### Задача
Продолжите текст о матери Марии в концлагере, начав сразу после его последнего предложения.

===== Текст для чтения

Жакелин Пейри позже вспоминала, как вечерами Скобцова усаживалась на тюфяке, вышивала иконы и читала женщинам стихи, говорила о Боге и о России. «Эти дискуссии, о чём бы ни говорилось, являлись для нас выходом из нашего ада. Они помогали нам восстанавливать утраченные душевные силы, это было для нас спасением… Мать Мария рассказывала нам, что после освобождения напишет книгу о концлагере. А в апреле 1944-го украсила к Пасхе окна нашего барака художественными вырезками из бумаги, хотя все виды праздников, в том числе религиозных, в лагере были запрещены. А ещё она постоянно работала над двумя вышивками, выменивая нитки на хлеб, которого и так критически не хватало. На одной из вышивок была изображена Богородица с Младенцем Христом», — рассказывала Пейри.

==========
===== Фрагменты данных

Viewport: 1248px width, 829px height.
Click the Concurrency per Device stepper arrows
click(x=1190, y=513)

==========
===== Фрагменты данных

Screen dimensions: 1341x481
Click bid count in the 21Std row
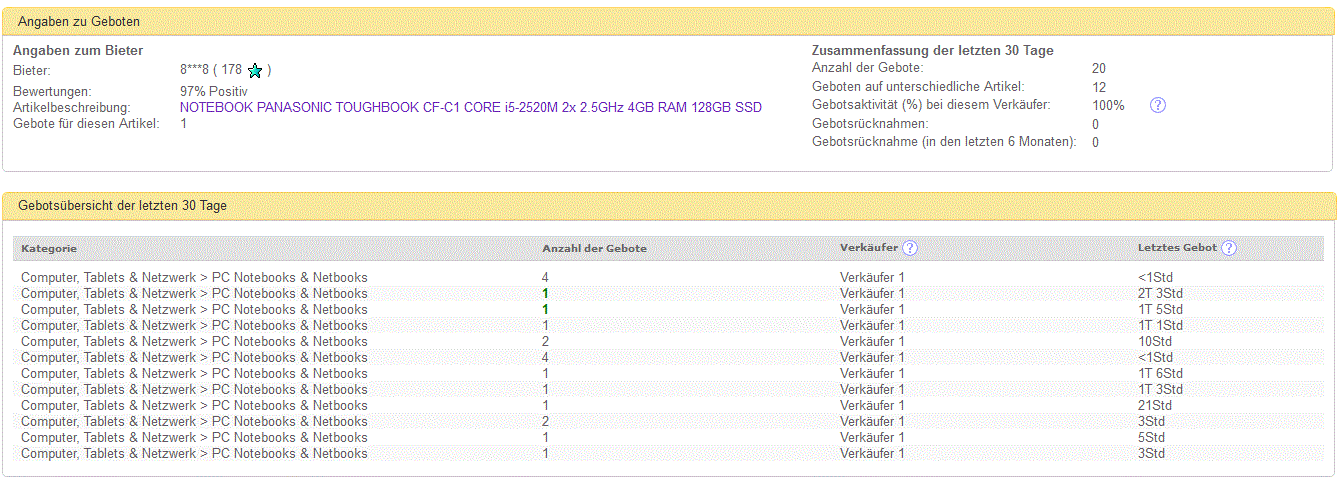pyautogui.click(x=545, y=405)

==========
===== Фрагменты данных

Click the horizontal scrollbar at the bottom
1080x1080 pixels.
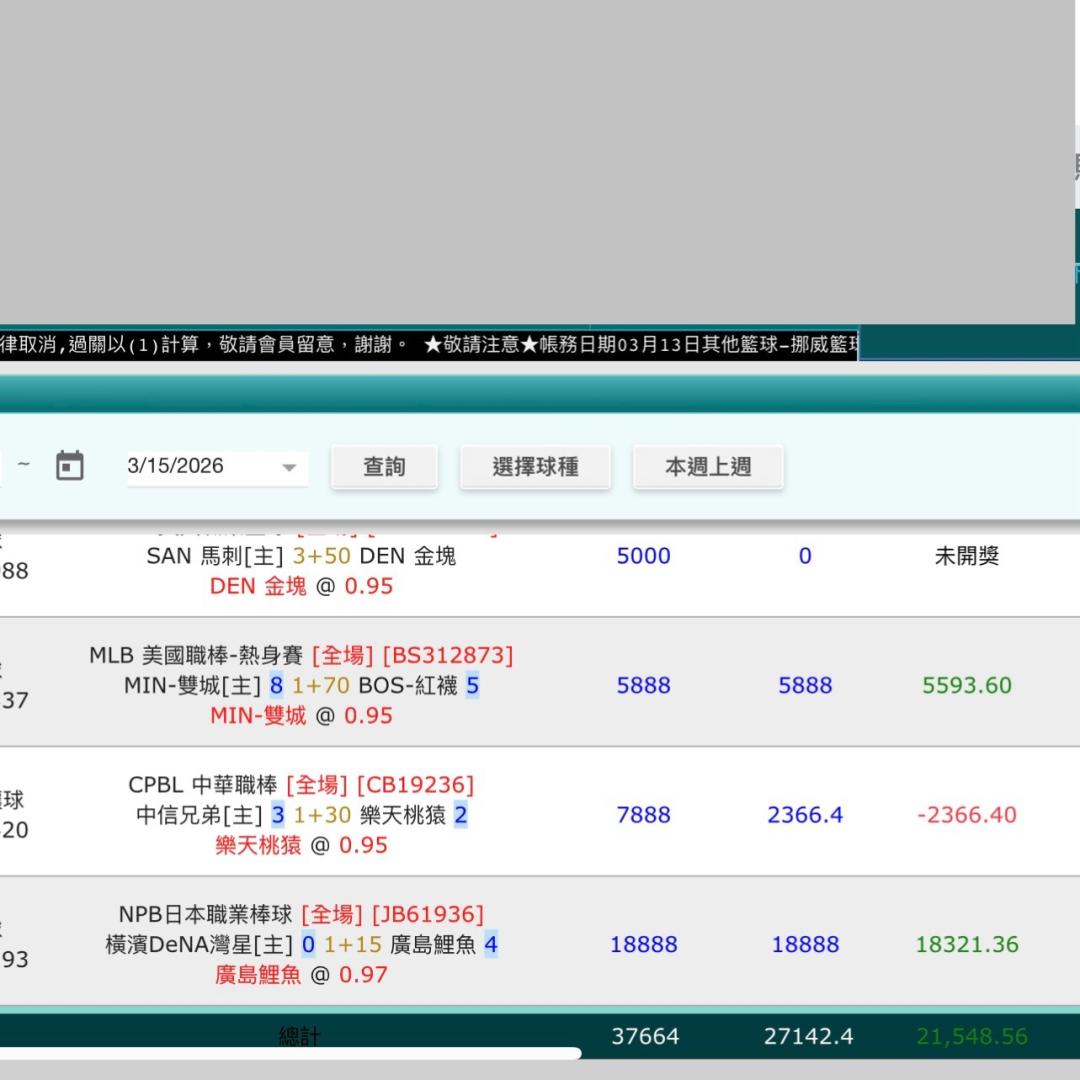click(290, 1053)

==========

### Результат упражнения
Еда в лагере была редкостью и настоящим праздником. Но при этом Мария часто отдавала свою порцию тем, кто был слаб или болен. Хотя сама она уже еле передвигалась: от частого стояния на морозе у неё сильно распухали ноги…
В марте 1945-го она получила розовую карточку, по которой как недееспособная освобождалась от работы. Мария восприняла это с облегчением, потому что не хотела вносить свой рабский вклад во благо ненавистного Третьего рейха. А ещё эта розовая карточка являлась «путёвкой» в «филиал» Равенсбрюка — Югендлагерь, куда стали переправлять узниц, чтобы разгрузить переполненный Равенсбрюк.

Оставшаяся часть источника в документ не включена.